Bevor Friedrich indes Zeit fand, Erstaunen und Verwunderung zu empfinden, hatte der Reiter ihn erreicht und hielt mit einem kräftigen Ruck sein Pferd an. Indem er sich aus dem Sattel schwang, verneigte er sich ehrerbietig vor dem König und reichte ihm die Zügel dar.
Wollen Euere Majestät nicht die Gnade haben, das Pferd zu besteigen? fragte Friedrich von Trenck ganz ruhig und unbefangen, und ohne auch nur mit einem Blick, einem Lächeln an die Abenteuer des heutigen Tages zu erinnern.
Der König betrachtete ihn mit scharfen, forschenden Blicken. Woher kommen Sie? fragte er strenge.
Aus Glatz, wohin die Panduren mich als Gefangenen zum Obersten von der Trenck geführt hatten.
Sie waren also Gefangener, und man entließ Sie ohne Lösegeld?
Der Oberst von Trenck lachte, als seine Panduren mich ihm brachten und behaupteten, sie hätten den König von Preußen gefangen genommen.
Der Oberst von Trenck kennt Sie also?
Sire, er sah mich sehr oft im Hause meines Vaters.
Weiter! Er erkannte Sie also?
Er erkannte mich und sagte, er habe seine Panduren nicht nach mir, sondern nach dem König von Preußen ausgeschickt. Ihn hätten sie gefangennehmen sollen, nicht mich. Ich sei also frei und könne gehen, wohin ich wolle. Damit ich dies aber nicht zu Fuß tun müsse, schenkte er mir eines seiner besten Pferde, und so bin ich hier. Wollen Euere Majestät nun die Gnade haben, das Pferd zu besteigen?
Ich reite keine österreichischen Pferde, sagte der König mit hartem Ton.

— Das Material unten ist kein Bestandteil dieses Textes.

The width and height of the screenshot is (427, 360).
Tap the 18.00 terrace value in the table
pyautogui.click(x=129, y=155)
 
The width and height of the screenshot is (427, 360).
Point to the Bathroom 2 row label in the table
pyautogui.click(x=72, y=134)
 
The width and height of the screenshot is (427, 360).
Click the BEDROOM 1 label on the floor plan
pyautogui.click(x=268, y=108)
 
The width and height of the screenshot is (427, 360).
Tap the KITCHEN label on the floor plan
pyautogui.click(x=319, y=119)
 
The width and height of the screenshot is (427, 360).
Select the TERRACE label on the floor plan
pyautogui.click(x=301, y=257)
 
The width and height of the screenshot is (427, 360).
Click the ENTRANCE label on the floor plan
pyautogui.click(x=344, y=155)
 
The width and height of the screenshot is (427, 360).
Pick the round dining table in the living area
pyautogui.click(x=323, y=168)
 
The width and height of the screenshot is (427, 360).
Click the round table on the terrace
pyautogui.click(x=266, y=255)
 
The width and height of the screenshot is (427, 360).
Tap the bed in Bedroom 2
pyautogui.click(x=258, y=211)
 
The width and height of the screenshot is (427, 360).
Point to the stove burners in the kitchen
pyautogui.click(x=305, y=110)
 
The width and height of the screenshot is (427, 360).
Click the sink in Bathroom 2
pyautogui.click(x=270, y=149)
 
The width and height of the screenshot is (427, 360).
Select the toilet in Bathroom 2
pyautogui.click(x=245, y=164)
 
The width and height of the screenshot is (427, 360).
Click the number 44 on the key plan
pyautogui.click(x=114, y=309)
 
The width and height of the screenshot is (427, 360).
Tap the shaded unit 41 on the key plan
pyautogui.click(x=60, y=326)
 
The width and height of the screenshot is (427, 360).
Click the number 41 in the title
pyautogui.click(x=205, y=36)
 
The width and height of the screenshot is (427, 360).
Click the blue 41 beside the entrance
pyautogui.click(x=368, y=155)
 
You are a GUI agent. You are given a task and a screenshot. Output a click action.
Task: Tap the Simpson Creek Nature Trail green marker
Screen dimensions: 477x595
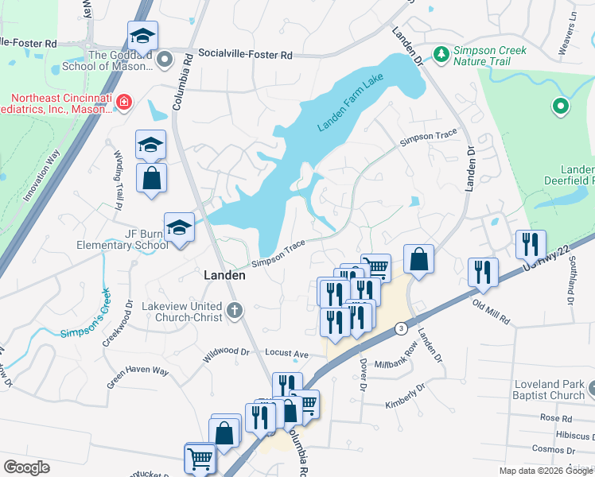pyautogui.click(x=441, y=54)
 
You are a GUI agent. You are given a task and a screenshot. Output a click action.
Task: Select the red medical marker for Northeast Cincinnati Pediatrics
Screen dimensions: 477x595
pyautogui.click(x=123, y=102)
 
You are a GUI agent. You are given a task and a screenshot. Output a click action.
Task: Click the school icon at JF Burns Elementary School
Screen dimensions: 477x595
pyautogui.click(x=179, y=227)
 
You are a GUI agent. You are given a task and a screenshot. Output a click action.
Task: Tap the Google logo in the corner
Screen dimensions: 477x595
pyautogui.click(x=26, y=467)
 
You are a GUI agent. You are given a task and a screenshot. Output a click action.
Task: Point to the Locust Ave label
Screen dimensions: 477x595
pyautogui.click(x=286, y=351)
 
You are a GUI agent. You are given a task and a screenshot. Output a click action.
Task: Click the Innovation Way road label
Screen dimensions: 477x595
pyautogui.click(x=42, y=177)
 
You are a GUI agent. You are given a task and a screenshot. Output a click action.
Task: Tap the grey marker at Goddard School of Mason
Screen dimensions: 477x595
pyautogui.click(x=165, y=59)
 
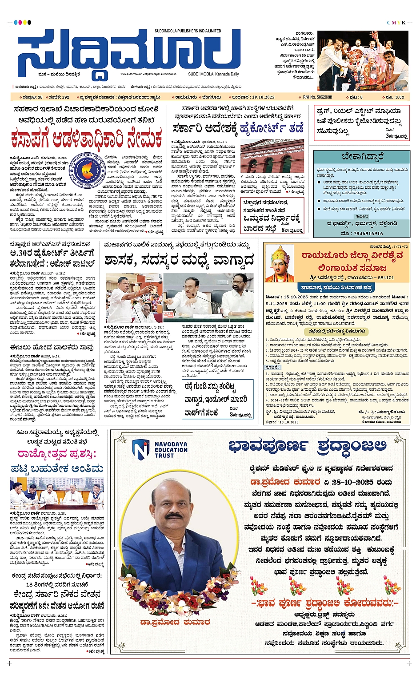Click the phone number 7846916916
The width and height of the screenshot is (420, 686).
point(362,233)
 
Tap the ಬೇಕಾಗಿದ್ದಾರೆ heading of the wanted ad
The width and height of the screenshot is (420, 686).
point(362,157)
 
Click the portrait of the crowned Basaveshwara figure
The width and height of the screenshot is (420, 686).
point(280,264)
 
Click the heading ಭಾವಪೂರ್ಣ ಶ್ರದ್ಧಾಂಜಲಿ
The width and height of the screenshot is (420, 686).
point(307,445)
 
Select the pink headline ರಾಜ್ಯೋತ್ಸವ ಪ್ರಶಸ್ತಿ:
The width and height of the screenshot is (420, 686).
point(56,454)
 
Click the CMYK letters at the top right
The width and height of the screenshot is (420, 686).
point(396,23)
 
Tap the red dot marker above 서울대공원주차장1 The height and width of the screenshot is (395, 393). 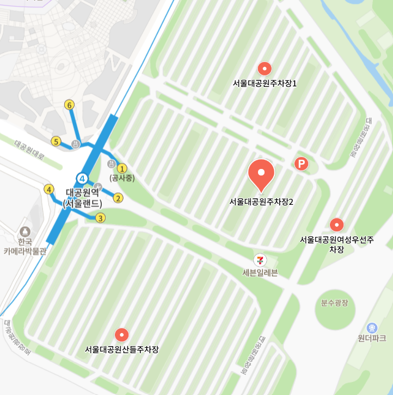click(x=265, y=68)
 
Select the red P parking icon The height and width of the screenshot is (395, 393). click(x=301, y=164)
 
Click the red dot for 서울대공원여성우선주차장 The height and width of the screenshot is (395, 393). click(x=337, y=225)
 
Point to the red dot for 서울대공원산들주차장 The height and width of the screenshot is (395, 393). click(x=121, y=335)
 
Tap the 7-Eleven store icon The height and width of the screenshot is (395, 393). click(x=261, y=260)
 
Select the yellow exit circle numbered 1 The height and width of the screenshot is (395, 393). click(x=122, y=168)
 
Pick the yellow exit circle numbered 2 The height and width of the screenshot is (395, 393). click(x=118, y=198)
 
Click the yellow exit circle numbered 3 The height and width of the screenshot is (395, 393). click(x=100, y=218)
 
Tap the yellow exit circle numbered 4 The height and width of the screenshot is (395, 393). click(x=50, y=190)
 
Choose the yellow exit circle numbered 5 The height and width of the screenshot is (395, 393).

Der junge Offizier heftete einen Moment mit dem Ausdruck des Bedauerns seine Blicke auf dieses stolze und schöne Tier, dessen Nüstern flogen, dessen Augen blitzten, und das ungeduldig mit dem Vorderfuß im Sande scharrte, während es stolz und mutig seinen schlanken, kräftigen Hals wiegte.
Aber, wie gesagt, dieses Bedauern war schnell vorüber. Trenck ließ den Zügel des Pferdes fallen, und indem er sich tief vor dem König verneigte, sagte er: ich bin zu Euerer Majestät Befehl.

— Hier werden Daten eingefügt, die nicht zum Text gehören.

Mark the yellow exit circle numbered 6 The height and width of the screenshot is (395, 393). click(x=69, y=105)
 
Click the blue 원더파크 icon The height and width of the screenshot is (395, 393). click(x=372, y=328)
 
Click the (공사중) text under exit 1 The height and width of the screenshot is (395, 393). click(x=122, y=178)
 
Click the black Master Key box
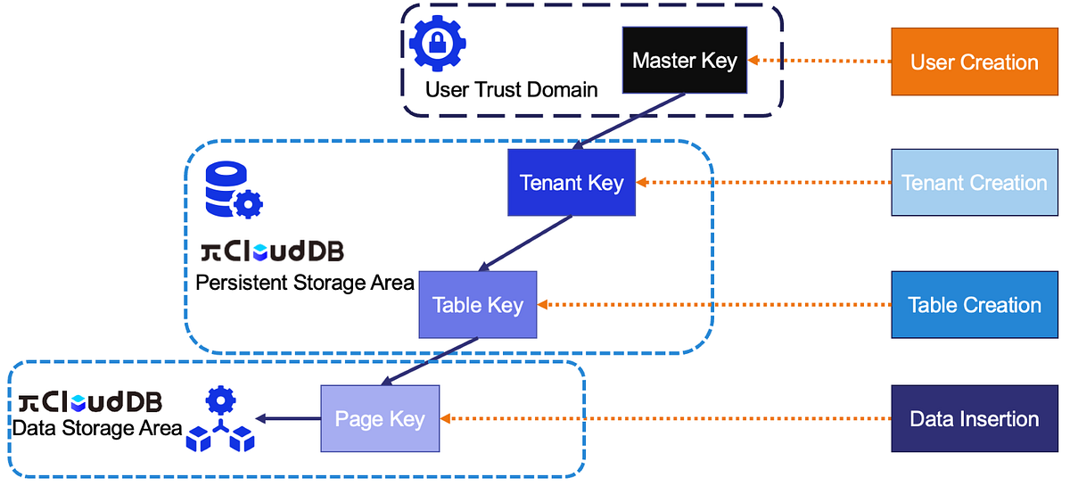click(x=684, y=61)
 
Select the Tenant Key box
click(x=571, y=183)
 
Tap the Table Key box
click(x=478, y=305)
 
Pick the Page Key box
click(x=380, y=419)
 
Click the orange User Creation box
click(x=974, y=62)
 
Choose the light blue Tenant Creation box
click(x=974, y=183)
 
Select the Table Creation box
click(x=974, y=305)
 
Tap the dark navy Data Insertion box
click(x=974, y=419)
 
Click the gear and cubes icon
click(x=219, y=420)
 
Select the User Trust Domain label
click(x=511, y=90)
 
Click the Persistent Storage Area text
click(x=305, y=283)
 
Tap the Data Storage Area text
click(x=96, y=428)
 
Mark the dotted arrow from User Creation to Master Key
click(x=820, y=61)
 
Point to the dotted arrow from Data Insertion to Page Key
click(x=669, y=419)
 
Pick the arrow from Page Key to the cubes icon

Der König wandte einen Augenblick das Haupt zurück nach dem schönen Tier, welches schlank und zierlich wie eine Gazelle von dannen brauste und bald nur noch in der Ferne die Größe eines fliegenden Adlers hatte. Dann ging er hastig vorwärts auf der Straße nach Frankenstein, beide schweigend, beide auch nicht einen Blick zurückwerfend auf das schöne Tier, welches herrenlos und von niemandem als von seinem sichern Instinkt geleitet, den Weg wieder eingeschlagen hatte, den es gekommen war.
Einmal indes, bevor sie die Stadt erreichten, blieb der König stehen und heftete seine brennenden Blicke groß und voll auf das offene, jugendliche und schöne Gesicht Friedrich von Trencks.
Ich glaube, es wäre besser für Sie, wenn dieser Pandurenoberst nicht Ihr Verwandter wäre, sagte der König gedankenvoll. Es kann für Sie aus dieser Verwandtschaft nichts Gutes, sondern nur Unheil entstehen.
Friedrich von Trenck erblaßte. Befehlen Euere Majestät, daß ich einen andern Namen annehme?
Nein, sagte der König nach kurzem Besinnen. Der Name ist ein heiliges Erbteil, welches man von seinen Vätern überkommt, und das man nicht leichtsinnig von sich schleudern darf. Aber seien Sie vorsichtig! Vorsichtig in jeder Weise! Verstehen Sie mich wohl, und denken Sie an meine Warnung, Herr Baron Friedrich von Trenck!